EXERCISE BRIEF:
Exact reproduction is required for all entries.

EXERCISE INPUT:
"""
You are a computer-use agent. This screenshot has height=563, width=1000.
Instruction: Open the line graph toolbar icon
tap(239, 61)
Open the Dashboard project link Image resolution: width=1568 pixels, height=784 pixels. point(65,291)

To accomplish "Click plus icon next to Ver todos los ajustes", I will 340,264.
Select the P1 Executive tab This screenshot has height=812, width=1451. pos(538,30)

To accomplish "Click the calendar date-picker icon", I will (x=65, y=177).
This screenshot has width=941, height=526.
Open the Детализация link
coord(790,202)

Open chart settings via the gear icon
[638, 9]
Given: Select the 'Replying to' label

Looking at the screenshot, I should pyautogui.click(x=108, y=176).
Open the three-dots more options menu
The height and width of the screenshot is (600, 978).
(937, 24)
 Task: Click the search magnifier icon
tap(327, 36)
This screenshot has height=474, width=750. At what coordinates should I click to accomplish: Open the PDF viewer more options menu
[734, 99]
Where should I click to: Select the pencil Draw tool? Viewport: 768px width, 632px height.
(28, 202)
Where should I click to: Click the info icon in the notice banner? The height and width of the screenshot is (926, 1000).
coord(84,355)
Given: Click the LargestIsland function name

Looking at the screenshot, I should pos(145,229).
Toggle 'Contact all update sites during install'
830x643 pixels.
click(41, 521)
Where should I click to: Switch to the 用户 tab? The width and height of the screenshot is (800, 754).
"""
SOLUTION TO THIS TASK:
You are a computer-use agent. This screenshot has height=563, width=1000.
Instruction: Open the line graph toolbar icon
tap(239, 61)
Open the Dashboard project link Image resolution: width=1568 pixels, height=784 pixels. point(65,291)

To accomplish "Click plus icon next to Ver todos los ajustes", I will 340,264.
Select the P1 Executive tab This screenshot has height=812, width=1451. pos(538,30)

To accomplish "Click the calendar date-picker icon", I will (x=65, y=177).
This screenshot has width=941, height=526.
Open the Детализация link
coord(790,202)

Open chart settings via the gear icon
[638, 9]
Given: Select the 'Replying to' label

Looking at the screenshot, I should pyautogui.click(x=108, y=176).
Open the three-dots more options menu
The height and width of the screenshot is (600, 978).
(937, 24)
 Task: Click the search magnifier icon
tap(327, 36)
This screenshot has height=474, width=750. At what coordinates should I click to accomplish: Open the PDF viewer more options menu
[734, 99]
Where should I click to: Select the pencil Draw tool? Viewport: 768px width, 632px height.
(28, 202)
Where should I click to: Click the info icon in the notice banner? The height and width of the screenshot is (926, 1000).
coord(84,355)
Given: Click the LargestIsland function name

Looking at the screenshot, I should pos(145,229).
Toggle 'Contact all update sites during install'
830x643 pixels.
click(41, 521)
Where should I click to: Switch to the 用户 tab? The width and height of the screenshot is (800, 754).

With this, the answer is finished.